Decisiveness, Honesty, Charisma
Doubt, Deceit, Social Awkwardness
the King of Swords
The King of Swords is passionate and fierce, a warrior king who inspires these qualities in others. This figure is strong, passionate, and fiercely protective. He is the head of the pride, and to be on the wrong side of his family is desolation. Admired and liked by many, this figure is known intimately by very few. This king would rather lead a battle charge than be confronted with their own emotions.
The King of Swords could be understood as a split between the qualities of the Emperor and Justice. He is perhaps the most powerful of the kings, but also the most terrifying, unlikely to forgive and impatient when it comes to negotiations. His unbreakable ideals make him incorruptible and difficult to manipulate, but they also make him unsympathetic and near impossible to reach a compromise with. As a mentor, he may not always be understanding and this paramount idealism can often drive others away. To this person what has been broken cannot be fixed, and no matter how apologetic or ashamed his wife or children may be about doing him wrong, to this king the deed is done, and nothing can undo it.
It can also be read that the King of Swords is a symbol of adopting new philosophies that will subsequently change one’s own worldview. It could reference a particular even or observation that completely changes a person's perception of themselves, others, or the world around them.
Valour, Authority, Idealism, New Theories and Ideas
Abuse of Power, Tyrant, Warlord, Sinister Ideals, Suppression of Ideas (in self or others)
the King of Pentacles
The King of Pentacles regards the achievement of success and power and the acceptance of these mantles with grace. This figure is a symbol of wealth but also philanthropy, having earned his wealth through hard work.
This King, like the others, is a father figure, however, unlike the others, his protection and provision comes at a price. There is a sort of contractual obligation to being in the care of the King of Pentacles, those who earn their keep will be rewarded tenfold, those who show respect shall receive it back, and those who adhere to his law will benefit from it. However, this king will not stand to be dishonoured or embarrassed and will cast out unworthy and ungrateful children.
■ ■ ■ ■ ■
▶ _What you need to do_
(a) Write out the span of the tarot passage that begins at the words "It can also" and stops after the words "through hard work.".
(b) Render this sentence from the tarot passage into Spanish: "This figure is a symbol of wealth but also philanthropy, having earned his wealth through hard work."

▶ _Data for analysis_
■ ■ ■ ■ ■
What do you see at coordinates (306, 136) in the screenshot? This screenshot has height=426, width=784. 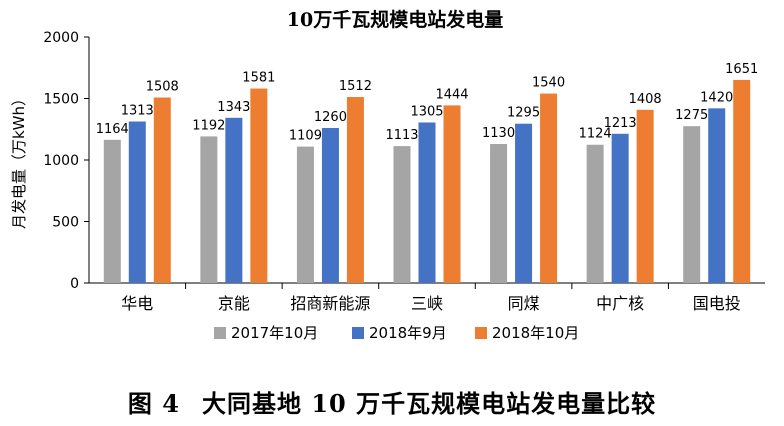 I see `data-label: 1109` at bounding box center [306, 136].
■ ■ ■ ■ ■
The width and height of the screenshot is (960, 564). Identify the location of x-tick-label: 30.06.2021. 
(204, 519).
■ ■ ■ ■ ■
▶ _Completed exercise_
(a)
It can also be read that the King of Swords is a symbol of adopting new philosophies that will subsequently change one’s own worldview. It could reference a particular even or observation that completely changes a person's perception of themselves, others, or the world around them.
Valour, Authority, Idealism, New Theories and Ideas
Abuse of Power, Tyrant, Warlord, Sinister Ideals, Suppression of Ideas (in self or others)
the King of Pentacles
The King of Pentacles regards the achievement of success and power and the acceptance of these mantles with grace. This figure is a symbol of wealth but also philanthropy, having earned his wealth through hard work.

(b) Esta figura es un símbolo de riqueza, pero también de filantropía, pues ha ganado su riqueza mediante el trabajo arduo.